DATASET CONTENT –

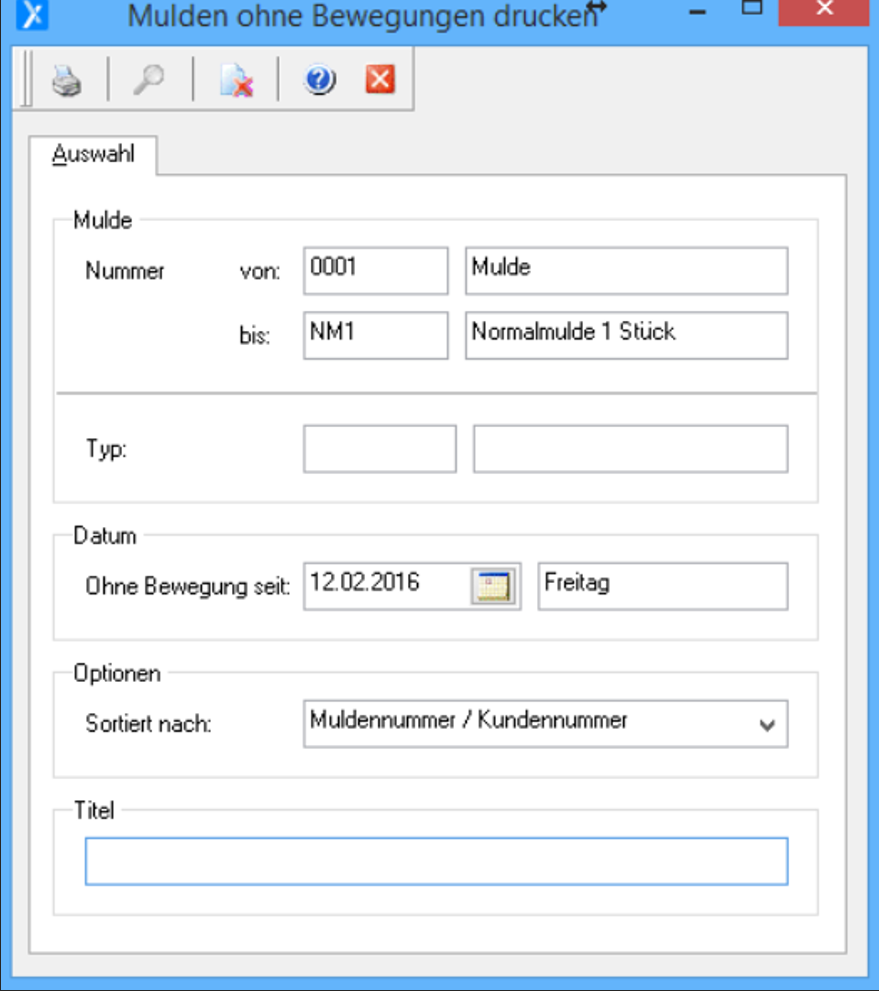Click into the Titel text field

---

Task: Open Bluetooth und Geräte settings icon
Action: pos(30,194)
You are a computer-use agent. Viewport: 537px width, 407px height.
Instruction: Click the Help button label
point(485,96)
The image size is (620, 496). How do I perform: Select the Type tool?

...

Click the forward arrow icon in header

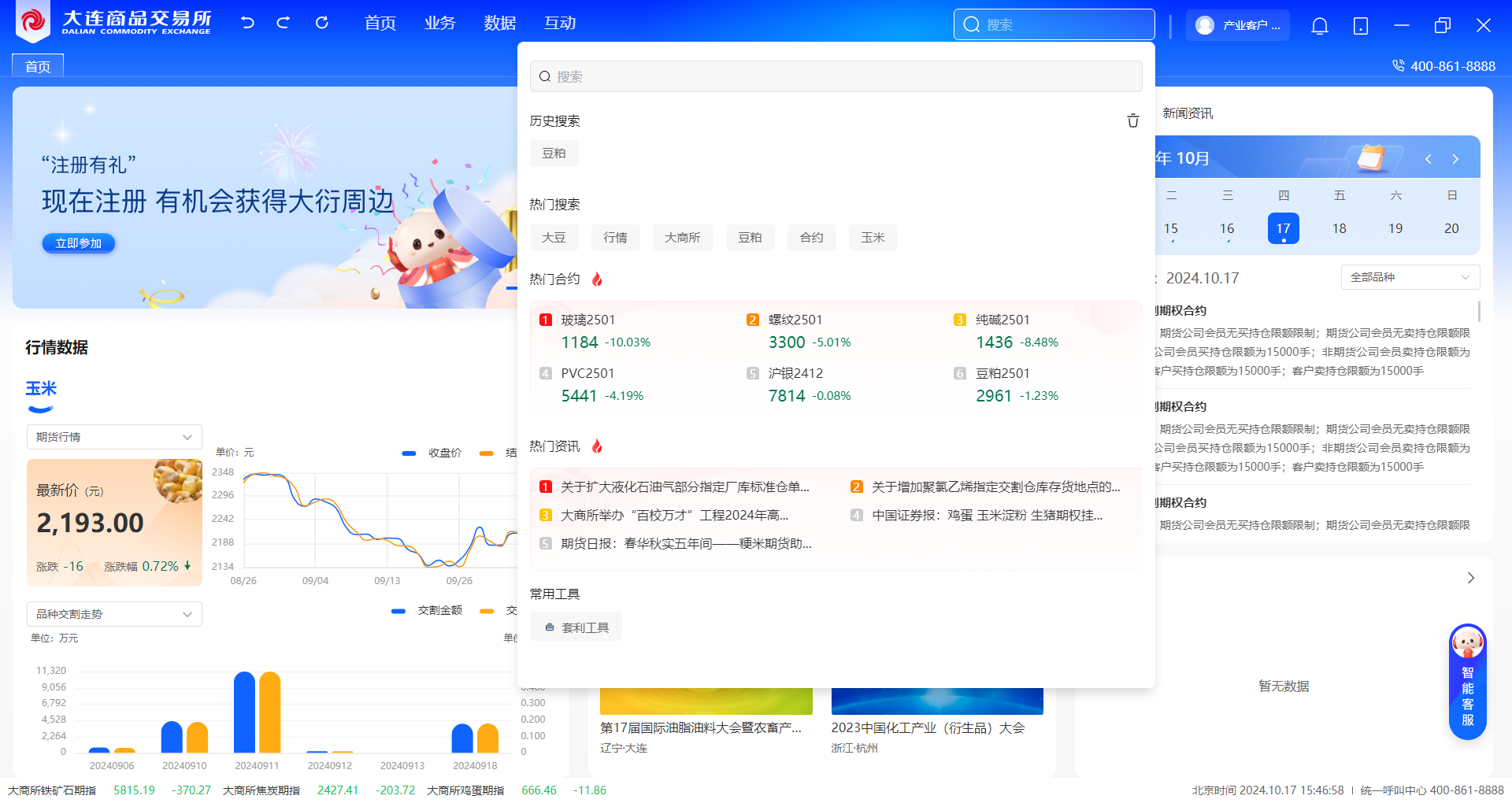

PROBLEM TO SOLVE –
Within the listing above, extract exactly the lines from the line with "You are a computer-use" to the line with "The image size", the two named lines included, and no others.

SOLUTION FOR THIS TASK –
You are a computer-use agent. Viewport: 537px width, 407px height.
Instruction: Click the Help button label
point(485,96)
The image size is (620, 496). How do I perform: Select the Type tool?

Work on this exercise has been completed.